Ms. Rivlin earned high marks for her ability to analyze the economy and work with Republicans and Democrats alike. She also earned respect for telling committee chairmen that budget constraints would not allow them to build every last pork-barrel project.

After another stint at Brookings, she became a candidate for director of the Office of Management and Budget in the Clinton administration. When Leon Panetta was chosen instead, Ms. Rivlin accepted the No. 2 post.

An article in The New York Times in 1994 described her as “a numbers-cruncher-in-chief while Mr. Panetta did a lot of the political work.”

She succeeded to the top job when Mr. Panetta took over as White House chief of staff, and she served from 1994 to 1996.

A career-long hawk on the federal deficit, Ms. Rivlin took pride in helping to set the stage for four straight years of budget surplus in the late ’90s, the first federal black ink in nearly 30 years. By then she had moved on to the Federal Reserve.

After turning down previous Fed offers — considering herself a fiscal and not a monetary specialist — Mrs. Rivlin finally accepted the No. 2 post there in 1996 and became the governor charged with administration and the payments process. “I loved the Fed,’’ she later said. Her term ended in 1999.

Ms. Rivlin had earlier served as president of the American Economic Association and as a professor of public policy at George Mason University. In 1983 she won a MacArthur Foundation fellowship.

For much of her life she was an avid hiker, in the Himalayas, South America, Europe and the American West, frequently with her friend Donna E. Shalala, a former cabinet colleague and now a congresswoman from Florida.

Ms. Rivlin retained her married name after she and Mr. Rivlin divorced in 1977. She married Signey G. Winter, a professor at the Wharton School of the University of Pennsylvania, in 1989.

She is survived by her husband as well as her children from her first marriage, Catherine, Allan and Douglas, and four grandchildren.

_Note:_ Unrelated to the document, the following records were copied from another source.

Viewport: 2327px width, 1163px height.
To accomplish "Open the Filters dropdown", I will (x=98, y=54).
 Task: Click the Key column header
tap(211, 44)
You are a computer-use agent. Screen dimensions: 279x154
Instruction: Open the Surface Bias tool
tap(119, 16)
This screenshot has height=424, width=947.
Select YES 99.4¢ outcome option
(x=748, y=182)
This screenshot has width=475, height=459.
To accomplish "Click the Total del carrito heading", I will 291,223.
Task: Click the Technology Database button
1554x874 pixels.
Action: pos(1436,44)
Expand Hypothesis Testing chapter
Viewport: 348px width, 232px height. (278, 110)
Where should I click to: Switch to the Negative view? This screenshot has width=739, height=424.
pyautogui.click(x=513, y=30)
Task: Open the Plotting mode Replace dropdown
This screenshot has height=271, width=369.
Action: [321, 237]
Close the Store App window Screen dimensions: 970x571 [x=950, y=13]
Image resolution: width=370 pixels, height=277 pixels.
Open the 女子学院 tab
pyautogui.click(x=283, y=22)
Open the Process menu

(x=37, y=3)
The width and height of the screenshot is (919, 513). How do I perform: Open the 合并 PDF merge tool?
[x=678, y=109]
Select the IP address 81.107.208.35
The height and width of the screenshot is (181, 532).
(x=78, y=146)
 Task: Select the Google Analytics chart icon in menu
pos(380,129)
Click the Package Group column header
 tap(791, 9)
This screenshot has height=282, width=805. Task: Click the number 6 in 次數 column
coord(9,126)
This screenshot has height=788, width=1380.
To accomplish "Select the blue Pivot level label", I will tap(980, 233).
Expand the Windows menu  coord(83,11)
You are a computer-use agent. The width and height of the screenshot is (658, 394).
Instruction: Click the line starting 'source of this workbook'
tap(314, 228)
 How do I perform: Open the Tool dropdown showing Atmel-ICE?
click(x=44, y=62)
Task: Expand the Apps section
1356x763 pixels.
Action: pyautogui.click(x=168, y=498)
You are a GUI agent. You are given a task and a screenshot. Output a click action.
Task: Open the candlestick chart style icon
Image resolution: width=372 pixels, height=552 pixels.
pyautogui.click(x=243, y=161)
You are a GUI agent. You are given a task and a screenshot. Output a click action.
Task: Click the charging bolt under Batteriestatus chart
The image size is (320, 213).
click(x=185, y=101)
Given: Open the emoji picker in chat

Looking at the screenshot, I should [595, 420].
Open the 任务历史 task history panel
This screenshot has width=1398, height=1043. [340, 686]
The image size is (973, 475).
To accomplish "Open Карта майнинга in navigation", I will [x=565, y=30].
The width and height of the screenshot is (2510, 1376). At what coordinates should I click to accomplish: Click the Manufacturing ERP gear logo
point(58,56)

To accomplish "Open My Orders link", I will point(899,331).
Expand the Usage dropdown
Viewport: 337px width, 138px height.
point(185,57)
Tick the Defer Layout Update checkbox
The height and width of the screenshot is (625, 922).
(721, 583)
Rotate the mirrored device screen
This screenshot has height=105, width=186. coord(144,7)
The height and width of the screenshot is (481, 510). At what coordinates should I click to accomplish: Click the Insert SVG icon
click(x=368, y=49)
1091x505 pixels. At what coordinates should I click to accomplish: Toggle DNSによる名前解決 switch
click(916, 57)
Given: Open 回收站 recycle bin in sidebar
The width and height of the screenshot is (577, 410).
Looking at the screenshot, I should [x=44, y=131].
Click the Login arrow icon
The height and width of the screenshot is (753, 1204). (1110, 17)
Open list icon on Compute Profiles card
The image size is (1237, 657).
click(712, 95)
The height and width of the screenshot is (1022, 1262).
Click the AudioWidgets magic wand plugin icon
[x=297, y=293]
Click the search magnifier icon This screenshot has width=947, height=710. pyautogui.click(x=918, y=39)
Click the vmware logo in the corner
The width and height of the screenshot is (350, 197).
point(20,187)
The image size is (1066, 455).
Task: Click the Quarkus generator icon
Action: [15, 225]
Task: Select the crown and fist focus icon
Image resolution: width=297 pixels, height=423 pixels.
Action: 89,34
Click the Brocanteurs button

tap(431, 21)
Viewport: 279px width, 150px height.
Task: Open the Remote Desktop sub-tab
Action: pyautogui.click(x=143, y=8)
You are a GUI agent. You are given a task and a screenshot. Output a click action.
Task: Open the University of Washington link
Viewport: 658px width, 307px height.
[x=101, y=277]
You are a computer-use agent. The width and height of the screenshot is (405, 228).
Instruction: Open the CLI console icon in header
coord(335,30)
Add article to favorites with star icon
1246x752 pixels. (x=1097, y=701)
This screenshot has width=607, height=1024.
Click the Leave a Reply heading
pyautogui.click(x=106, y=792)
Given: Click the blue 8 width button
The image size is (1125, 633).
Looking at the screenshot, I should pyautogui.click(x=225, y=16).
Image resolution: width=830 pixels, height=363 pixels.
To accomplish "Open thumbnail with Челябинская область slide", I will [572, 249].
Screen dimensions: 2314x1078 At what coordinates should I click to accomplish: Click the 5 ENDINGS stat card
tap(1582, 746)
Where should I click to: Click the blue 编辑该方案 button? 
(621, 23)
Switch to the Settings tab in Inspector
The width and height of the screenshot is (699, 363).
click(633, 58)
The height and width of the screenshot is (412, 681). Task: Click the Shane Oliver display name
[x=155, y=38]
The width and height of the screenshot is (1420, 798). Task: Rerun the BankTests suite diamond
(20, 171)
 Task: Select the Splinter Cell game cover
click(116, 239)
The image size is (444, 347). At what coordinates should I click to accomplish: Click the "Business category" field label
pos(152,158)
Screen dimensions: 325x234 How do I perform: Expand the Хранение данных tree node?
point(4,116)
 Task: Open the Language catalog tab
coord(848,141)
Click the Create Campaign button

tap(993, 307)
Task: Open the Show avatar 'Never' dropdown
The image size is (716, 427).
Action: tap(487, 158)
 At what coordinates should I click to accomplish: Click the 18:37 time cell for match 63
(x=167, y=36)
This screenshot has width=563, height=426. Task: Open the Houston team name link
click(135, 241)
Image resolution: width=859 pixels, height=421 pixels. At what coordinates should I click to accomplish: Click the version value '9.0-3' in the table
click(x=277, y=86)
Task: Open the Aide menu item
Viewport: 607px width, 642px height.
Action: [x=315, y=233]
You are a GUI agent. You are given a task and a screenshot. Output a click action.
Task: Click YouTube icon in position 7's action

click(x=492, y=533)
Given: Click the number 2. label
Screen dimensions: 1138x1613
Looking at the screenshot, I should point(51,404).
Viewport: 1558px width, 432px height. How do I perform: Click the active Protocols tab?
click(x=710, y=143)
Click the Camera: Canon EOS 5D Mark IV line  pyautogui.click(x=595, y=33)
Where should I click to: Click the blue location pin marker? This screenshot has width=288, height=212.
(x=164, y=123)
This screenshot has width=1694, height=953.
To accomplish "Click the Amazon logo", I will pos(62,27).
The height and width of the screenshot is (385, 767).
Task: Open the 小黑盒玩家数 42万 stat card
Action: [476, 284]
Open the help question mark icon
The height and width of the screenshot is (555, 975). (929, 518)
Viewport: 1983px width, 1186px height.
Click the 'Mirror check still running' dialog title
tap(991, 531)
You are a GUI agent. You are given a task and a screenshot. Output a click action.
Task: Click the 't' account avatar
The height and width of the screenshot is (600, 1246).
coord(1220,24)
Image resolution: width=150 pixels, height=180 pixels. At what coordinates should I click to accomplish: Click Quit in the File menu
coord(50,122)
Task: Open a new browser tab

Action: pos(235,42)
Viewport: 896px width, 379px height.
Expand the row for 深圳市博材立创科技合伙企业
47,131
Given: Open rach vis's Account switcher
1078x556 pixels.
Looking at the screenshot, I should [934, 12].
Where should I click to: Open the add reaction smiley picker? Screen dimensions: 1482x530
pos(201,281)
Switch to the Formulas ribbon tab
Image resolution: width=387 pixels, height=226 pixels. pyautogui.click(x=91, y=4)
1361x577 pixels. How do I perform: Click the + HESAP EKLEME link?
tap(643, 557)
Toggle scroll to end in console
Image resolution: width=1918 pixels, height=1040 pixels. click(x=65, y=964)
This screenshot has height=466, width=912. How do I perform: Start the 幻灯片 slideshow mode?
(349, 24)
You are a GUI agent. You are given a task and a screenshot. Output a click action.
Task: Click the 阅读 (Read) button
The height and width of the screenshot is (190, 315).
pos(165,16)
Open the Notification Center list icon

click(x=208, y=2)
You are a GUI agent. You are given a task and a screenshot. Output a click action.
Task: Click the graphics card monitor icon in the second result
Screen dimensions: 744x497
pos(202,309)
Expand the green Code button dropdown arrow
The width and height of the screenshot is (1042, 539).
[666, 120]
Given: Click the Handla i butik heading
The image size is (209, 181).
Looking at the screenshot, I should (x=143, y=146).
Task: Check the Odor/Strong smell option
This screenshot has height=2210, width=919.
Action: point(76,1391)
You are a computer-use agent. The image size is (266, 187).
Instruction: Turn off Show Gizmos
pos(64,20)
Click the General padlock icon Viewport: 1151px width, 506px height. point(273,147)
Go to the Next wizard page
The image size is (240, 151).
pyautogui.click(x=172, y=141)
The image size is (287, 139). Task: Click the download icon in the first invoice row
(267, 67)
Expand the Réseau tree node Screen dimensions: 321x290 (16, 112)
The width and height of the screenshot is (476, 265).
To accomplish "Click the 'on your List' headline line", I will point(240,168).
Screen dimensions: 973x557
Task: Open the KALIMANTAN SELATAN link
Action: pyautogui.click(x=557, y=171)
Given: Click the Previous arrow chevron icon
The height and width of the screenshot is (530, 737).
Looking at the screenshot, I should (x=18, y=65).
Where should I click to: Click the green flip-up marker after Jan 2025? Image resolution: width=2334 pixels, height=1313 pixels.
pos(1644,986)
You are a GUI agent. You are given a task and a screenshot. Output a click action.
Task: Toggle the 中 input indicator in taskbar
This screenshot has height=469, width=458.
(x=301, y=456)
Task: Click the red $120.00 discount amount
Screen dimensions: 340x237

Her family said that until hours before her death Ms. Rivlin was working on a forthcoming book that called on congressional leaders to end their partisan warfare.

“Stop focusing on winning the next election and using the congressional rules to prevent votes on sensible solutions that are backed by a bipartisan majority and have broad public support,” she wrote, “and get back to the business of working across party lines to make good public policy to solve problems for the American people.

“It does not have to be good-natured,” she added. “It is not so much that we need a change in the tone in Washington as it is that we need a change in the rules.”

Daniel E. Slotnik contributed reporting.